Sun Hung Kai Properties and New World Development will have an additional reason to celebrate this Christmas, as flats offered for sale at their Harbour Place development in Hung Hom have attracted strong demand amid falling interest rates and rising household incomes.

Hundreds of home-seekers and property agents were queueing outside the sales office in Tsim Sha Tsui at 11pm yesterday, and market sources said 'a large number of orders' were placed for the 1,080 units on offer. The project comprises 2,470 units of 500 to 770 square feet in seven blocks.

The units were snapped up despite being about 30 per cent more expensive than flats in the neighbourhood. The units were offered at between HK$5,000 and HK$9,365 per square foot, or an average of HK$7,000 per square foot.

'Prices for units at HK$9,000 plus per square foot are unbelievably high,' said Adrian Ngan Wai-hung, a property analyst at Bear Stearns. 'The sales figure will serve as an indicator of market prospects.'

The pricing had probably taken into account an expected rise in home values next year, Mr Ngan said, adding that prices would probably climb 20 to 30 per cent next year.

SHKP and New World may take up to 12 months to complete the flats, a key lure for investors as they can capitalise on any rise in value and resell before arranging mortgages.

'It provides greater flexibility for investors who can save transaction costs if they find a buyer within 12 months,' Centaline Property Agency chairman Shih Wing-ching said.

Harbour Place, formerly Hunghom Peninsula, was built under the now defunct government-subsidised Private Sector Participation Scheme.

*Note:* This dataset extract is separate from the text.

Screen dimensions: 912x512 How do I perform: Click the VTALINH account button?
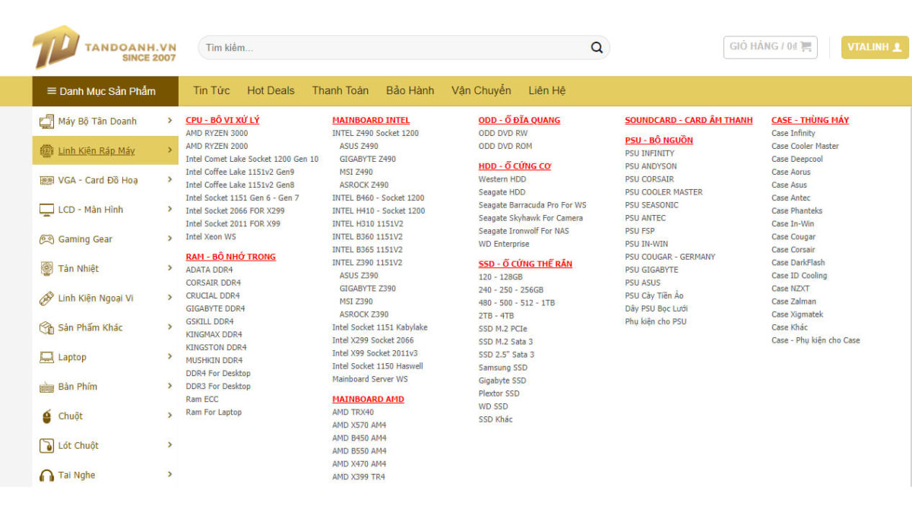[x=874, y=47]
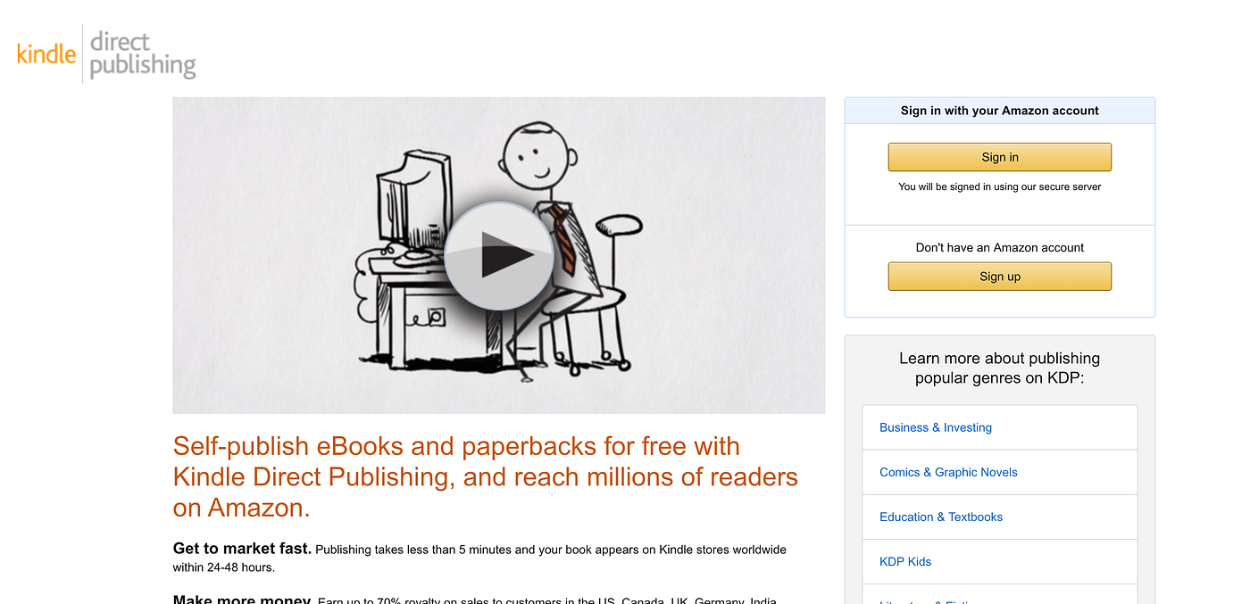
Task: Click the 'Get to market fast.' bold text
Action: click(242, 549)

Andy Or, a sales manager at Midland Realty, said flat owners at nearby Laguna Verde had raised their asking prices 10 to 15 per cent in response to the launch.

After four interest-rate cuts and rising household incomes, property deals shot up 72 per cent to 18,105 last month from 10,475 in September. This year, the average transaction price in the primary market is HK$6.54 million, beating the HK$5.37 million at the peak in 1997, Midland figures show.

Stewart Leung Chi-kin, an executive director of New World, said after six years of delays, margins were not as high as market expectations.

A newspaper said yesterday the developers could reap a 90 per cent margin at an average HK$7,000 a square foot as the development cost was only HK$3,700 a square foot.